That’s my younger brother , Reuben who died on June 11, 1990 due to fulminant Hepatitis A. He left behind a young wife, a three year old and a three week old infant son. There is more to his death than just an illness. This feature article written by my sister Belen thirteen years ago explains it more. (Read here and here)
Reuben Veloso Lardizabal, 28 , was a young family man, a writer, a labor ogranizer, and a law graduate student. He was in other words, full of promise and conviction. But death spares no one. He is the Hepatitis epidemic’s first casualty.
Last May 1-4, 1990, our family helds it’s first reunion in Cebu City, including our children, husbands, and wives. Little did we know that this joyous occasion would also lead to one of the saddest moments in our live.

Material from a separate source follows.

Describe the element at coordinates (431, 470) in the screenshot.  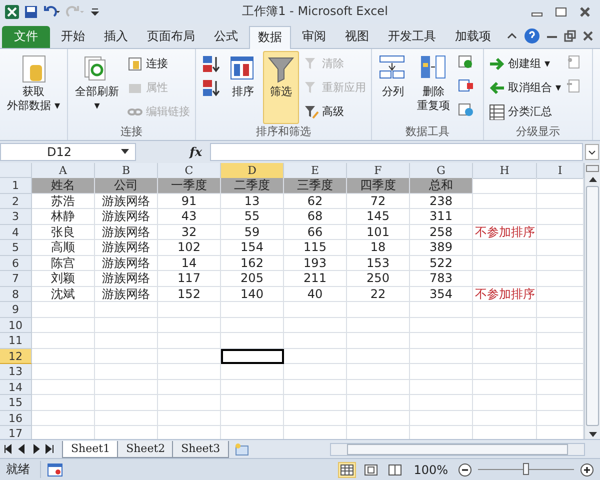
I see `zoom-level: 100%` at that location. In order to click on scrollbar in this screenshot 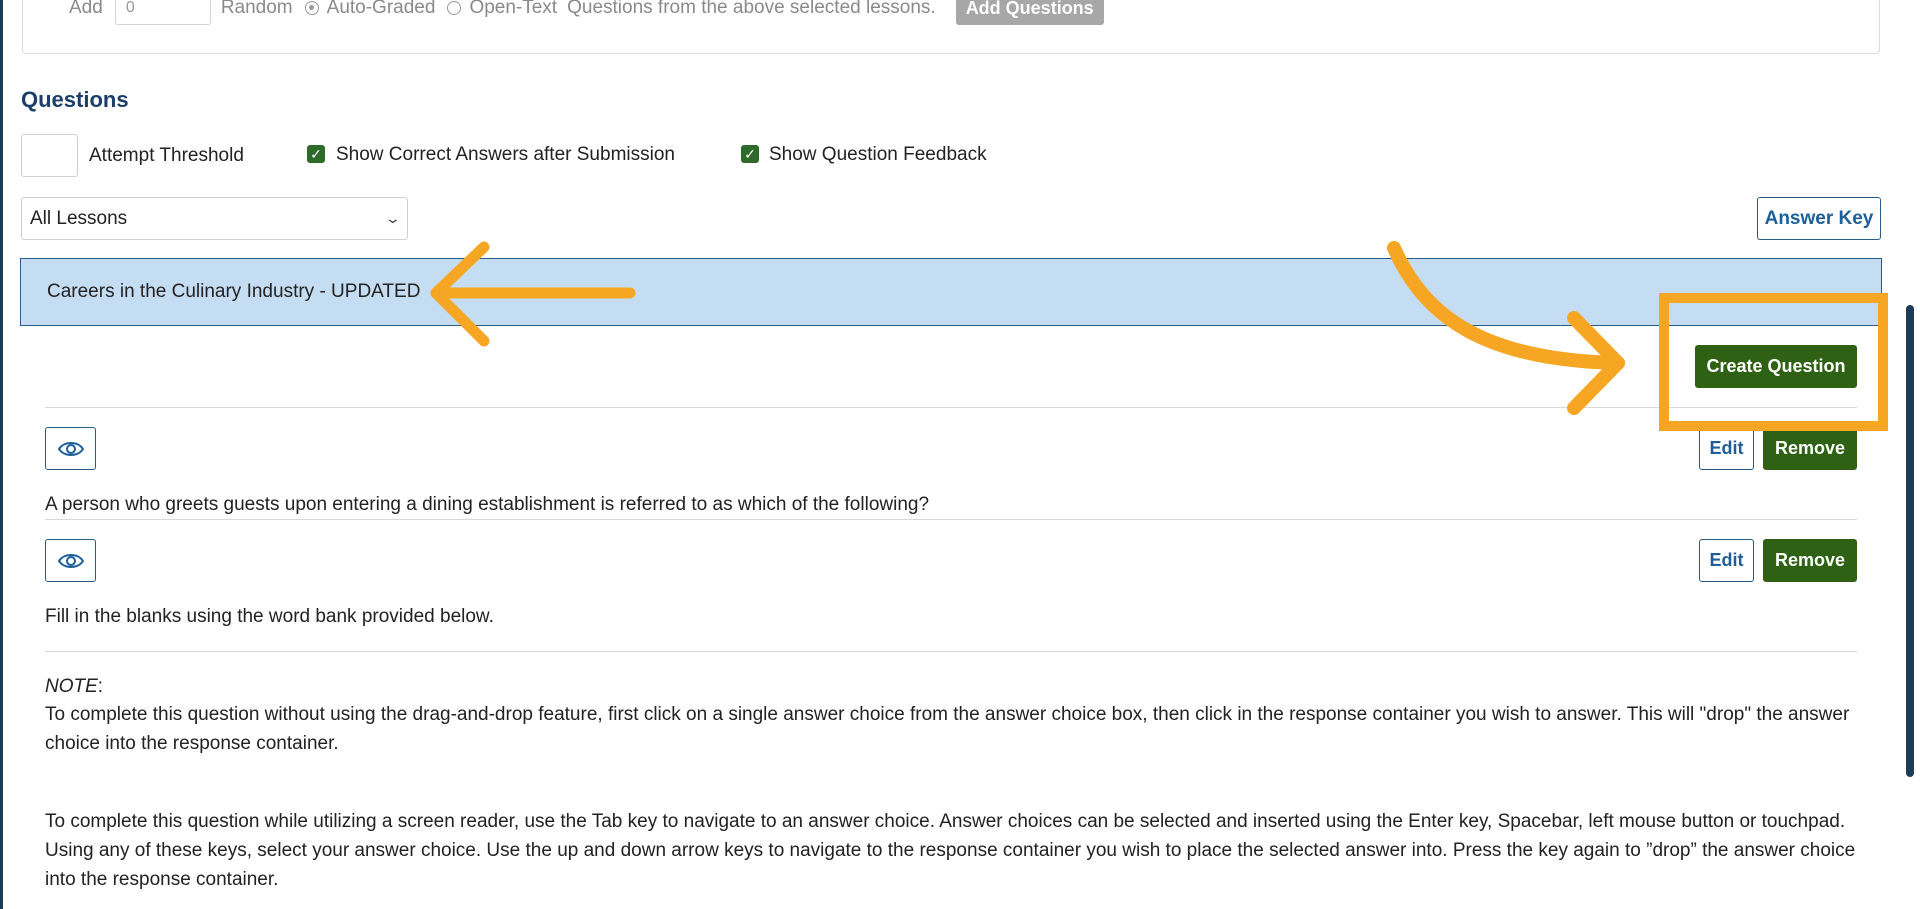, I will do `click(1910, 541)`.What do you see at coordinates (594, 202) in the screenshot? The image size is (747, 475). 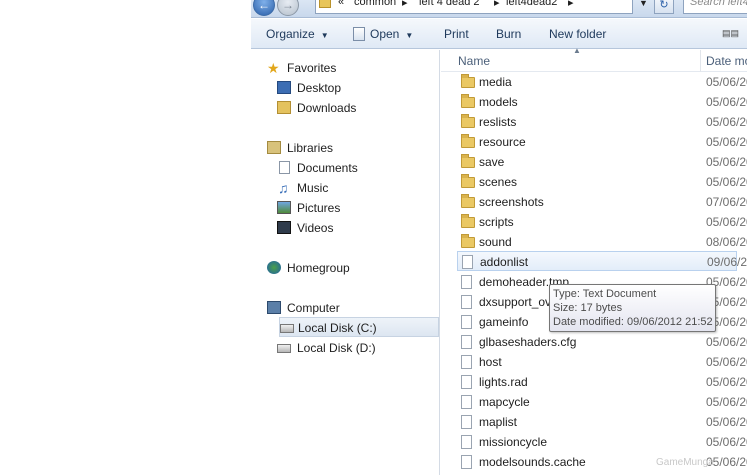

Three weeks after our reunion, I, my brothers David and Reuben, my sister Lorna , and niece Lauren were struck down with Hepatitis A, a viral infection of the liver transmitted through fecal contamination of ingested food or water. We were unaware initially that several other residents and neighbors in the Lahug district, Cebu City had also been suffering from hepatitis since May. Surprisingly , most of the victims were from middle to upper income bracket.
On June 11, 1990, my dear brother Reuben succumbed to the ravages wrought on him by acute viral hepatitis. Our family held a second reunion- this time , for Reuben’s funeral. (Continue reading here and here)

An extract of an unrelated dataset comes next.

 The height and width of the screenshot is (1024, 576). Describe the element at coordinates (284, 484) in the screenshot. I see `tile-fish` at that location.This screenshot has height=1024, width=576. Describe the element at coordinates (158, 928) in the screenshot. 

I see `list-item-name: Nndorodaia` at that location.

The family photo taken during that fateful reunion in May 1-4,1990. It was a reunion for my dad who we thought was dying (dad died 13 years later though)
Shock, disbelief, and anger wrecked my whole being. How could a family reunion indirectly cause the death of my brother? Ruben was not only a brother to me. He was like a son too. Coming from a large family, the eldest sisters took charge of the younger siblings. Losing a sibling is losing part of my past and future. It must have been excruciatingly painful for my sick and disabled father . To lose a son is not the natural order of the universe . (Dad lost another son , Oscar in 1999 and from then on dad’s health deterroriated until his death in December 5, 2003.) How ironic it is that my father used to serve as an MCWD director a few years before his death.
I created Reuben’s memorial site for Pael and Daniel, my dear nephews who never got to know their biological father. They are now blessed with a step-father who loves them like his very own. It wasn’t an easy journey after Reuben died. He was an upcoming lawyer, a labor leader, and activist. We knew that truth and justice needed to be served just like how our brother espoused it. The Metropolitan Cebu Water District (MCWD) who provides the water in Cebu didn’t think they could be sued. But the Lardizabal Family filed a suit. My sister , Lorna and Belen, brother, David and my own daughter, Lauren who was only 4 years old at that time got ill of [tag]Hepatitis A[/tag] . After 12 years, a decision was handed by the court and the surviving victims were awarded. Though my brother Reuben or his heirs never received monetary awards, the water system in Cebu City is so much improved and provides the cleanest water in the Philippines. His death focused our attention on our deplorable basic services – unsafe water, poor sanitation, and inadequate health services. It had taken a barrage of media coverage, community initiative and a legal suit to move the MCWD into action. Reuben’s death was not a waste after all.
I often wonder if a veritable unknown from the squatters area died of hepatitis A or some other illness, would it have generated the same publicity or attention as the death of my brother?